* _Text for analysis_:
-=-=-=-=-
I wanted to express something like this: let’s imagine that we (we humans, that is) implement none of Luke’s reforms, nor any other reforms at all. Scientific journals continue to exist in their current form; peer review keeps working the same way as it does now, everyone uses p-values, etc. Under this scenario, what percentage of currently unsolved scientific problems (across all disciplines) can we expect to become solved within the next 100 years or so ?
If science is truly broken, then the answer would be, “close to zero”. If science works very well, we can expect an answer similar like, “twice the percentage that were solved during the last 100 years”, or possibly “all of them (though many new problems will be discovered)”. If science works ok, but is not as efficient as it could be, we could expect an answer somewhere between these two extremes. I personally believe that this latter scenario is closest to the truth.
Well, I certainly agree that in the absence of adopting any reforms to how science is done, we should expect some percentage between “close to zero” and “all” currently unsolved problems to be solved in the next century.
If I adopt your stricter measure of between epsilon and 2N where N is the %age of problems solved in the last century, I still agree that we should expect some such threshold to be met or exceeded in the next century.
If that implies that science is not broken, then I agree that science is not broken.
My claim is that, in the absence of adopting any reforms to how science is done, I would still expect this percentage to be much closer to 2N than to zero. I interpret the statement “science is broken” as saying, “the percentage will be epsilon”, and thus I do not believe that science is broken.
Of course, if you interpret “science is broken” to mean “science isn’t moving quite as fast as it could be”, then I’d probably agree with you.
I would agree with that claim as well.
With respect to how I interpret that phrase, the honest answer is that as with most such terminological disputes, I mostly don’t think it matters.
Put a different way… if I can choose between two systems for arriving at useful beliefs about the world, S1 and S2, and S1 is measurably more efficient at converting resources into useful beliefs, then all else being equal, I should adopt S1. Whether the labels “science” and/or “broken” properly apply to S1 and/or S2 doesn’t change that, nor AFAICT does it change anything else I care about.
The OP laid out some differences between two systems, one of which is science as done today, and suggested that the other system was measurably more efficient at converting resources into useful beliefs.
Back at the start of this exchange, I thought you were taking issue with that suggestion. As near as I can figure out at this point, I was simply incorrect; your concerns lie entirely with whether the other system should be labelled “science” and whether the first system should be labelled “broken”. I honestly don’t care… I think it’s important to have consistent definitions for these terms if we’re going to use them at all, but now that you’ve provided clear definitions I’m happy to use yours. It follows that both systems are science and neither is broken.
I would also say that, while the other system is indeed “more efficient at converting resources into useful beliefs”, it’s not so very different from the original system, both in terms of structure and in terms of performance. Thus, unlike (I think) Luke, I see no particular burning need to drop everything we’re doing and begin the conversion process.
Note necessarily since humans aren’t perfectly rational.
I don’t think it’s ironic. Assuming that all science is representative of all science, if science isn’t broken then science saying that science is broken means that science is broken (because it’s in a logically impossible epistemic state). If science is broken then science is broken. So in any case science saying that science is broken means that science is broken. Of course all science isn’t representative of all science, but that takes the sting out of the irony.
-=-=-=-=-
* _Parts of the exercise_:
1. Copy the passage of the discussion about whether science is broken from "Back at the" up to and including "neither is broken.", renaming "labelled" to "called" throughout.
2. Please say whether each statement agrees with the discussion about whether science is broken. Answer yes or no for each, and quote the deciding words.
(a) One participant expects that, without any reforms, the percentage of unsolved problems solved in the next century would be much closer to 2N than to zero.
(b) One participant sees a burning need to drop everything and start converting to the other system.
(c) One participant holds that the terminological dispute over "science" and "broken" matters a great deal.
-=-=-=-=-
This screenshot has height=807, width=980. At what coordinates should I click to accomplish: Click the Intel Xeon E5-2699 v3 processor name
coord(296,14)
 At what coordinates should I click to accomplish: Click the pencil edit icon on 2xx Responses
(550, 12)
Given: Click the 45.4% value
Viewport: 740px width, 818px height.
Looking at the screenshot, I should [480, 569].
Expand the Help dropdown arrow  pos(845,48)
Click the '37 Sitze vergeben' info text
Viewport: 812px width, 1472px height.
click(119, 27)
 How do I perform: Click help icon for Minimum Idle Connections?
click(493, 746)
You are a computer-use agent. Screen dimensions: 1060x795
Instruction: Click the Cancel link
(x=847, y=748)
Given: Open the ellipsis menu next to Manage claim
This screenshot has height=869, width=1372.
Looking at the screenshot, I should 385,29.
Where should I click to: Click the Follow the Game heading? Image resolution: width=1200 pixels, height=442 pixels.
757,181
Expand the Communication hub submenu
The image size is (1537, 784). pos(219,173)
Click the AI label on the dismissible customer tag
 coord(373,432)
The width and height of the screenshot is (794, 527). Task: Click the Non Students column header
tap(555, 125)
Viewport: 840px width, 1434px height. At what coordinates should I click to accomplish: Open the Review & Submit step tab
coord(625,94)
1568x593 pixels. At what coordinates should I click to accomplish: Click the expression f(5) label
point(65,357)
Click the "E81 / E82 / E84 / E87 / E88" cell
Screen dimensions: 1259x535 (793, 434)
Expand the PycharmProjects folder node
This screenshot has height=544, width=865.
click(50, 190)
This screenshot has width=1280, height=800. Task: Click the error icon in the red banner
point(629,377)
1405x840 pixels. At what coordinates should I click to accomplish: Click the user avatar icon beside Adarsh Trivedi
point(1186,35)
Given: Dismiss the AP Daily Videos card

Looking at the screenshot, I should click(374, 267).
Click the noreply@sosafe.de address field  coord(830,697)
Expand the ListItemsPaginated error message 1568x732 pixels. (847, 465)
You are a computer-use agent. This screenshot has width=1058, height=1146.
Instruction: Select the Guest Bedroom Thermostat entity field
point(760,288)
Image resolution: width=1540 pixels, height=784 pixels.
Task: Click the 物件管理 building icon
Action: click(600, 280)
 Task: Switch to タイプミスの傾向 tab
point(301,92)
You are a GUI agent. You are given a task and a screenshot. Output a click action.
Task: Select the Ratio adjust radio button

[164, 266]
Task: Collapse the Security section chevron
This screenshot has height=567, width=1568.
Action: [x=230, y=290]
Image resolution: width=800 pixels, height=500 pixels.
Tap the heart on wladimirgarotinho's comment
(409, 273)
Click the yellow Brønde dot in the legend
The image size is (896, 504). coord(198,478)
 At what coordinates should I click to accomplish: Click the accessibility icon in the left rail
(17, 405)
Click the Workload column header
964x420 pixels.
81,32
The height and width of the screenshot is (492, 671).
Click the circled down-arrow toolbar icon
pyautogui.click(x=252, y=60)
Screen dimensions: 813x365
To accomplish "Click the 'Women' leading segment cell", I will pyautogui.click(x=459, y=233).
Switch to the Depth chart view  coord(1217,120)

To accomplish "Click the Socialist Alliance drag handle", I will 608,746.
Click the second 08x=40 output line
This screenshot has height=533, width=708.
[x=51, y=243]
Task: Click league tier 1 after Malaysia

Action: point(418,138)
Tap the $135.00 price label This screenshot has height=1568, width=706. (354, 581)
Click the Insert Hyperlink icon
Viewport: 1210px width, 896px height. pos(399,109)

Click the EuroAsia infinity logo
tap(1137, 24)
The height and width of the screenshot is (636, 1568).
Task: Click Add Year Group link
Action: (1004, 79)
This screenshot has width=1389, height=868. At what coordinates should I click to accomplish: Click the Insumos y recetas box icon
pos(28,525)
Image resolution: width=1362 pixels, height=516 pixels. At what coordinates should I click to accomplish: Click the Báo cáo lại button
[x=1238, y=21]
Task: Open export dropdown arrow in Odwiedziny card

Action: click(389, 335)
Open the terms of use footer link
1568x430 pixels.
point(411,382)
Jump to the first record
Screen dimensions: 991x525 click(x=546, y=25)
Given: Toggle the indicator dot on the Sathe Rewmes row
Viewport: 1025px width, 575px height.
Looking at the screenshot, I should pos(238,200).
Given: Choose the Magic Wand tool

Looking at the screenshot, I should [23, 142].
-=-=-=-=-
* _Written responses_:
1.
Back at the start of this exchange, I thought you were taking issue with that suggestion. As near as I can figure out at this point, I was simply incorrect; your concerns lie entirely with whether the other system should be called “science” and whether the first system should be called “broken”. I honestly don’t care… I think it’s important to have consistent definitions for these terms if we’re going to use them at all, but now that you’ve provided clear definitions I’m happy to use yours. It follows that both systems are science and neither is broken.

2.
(a) Yes: "I would still expect this percentage to be much closer to 2N than to zero."
(b) No: "I see no particular burning need to drop everything we’re doing and begin the conversion process."
(c) No: "I mostly don’t think it matters."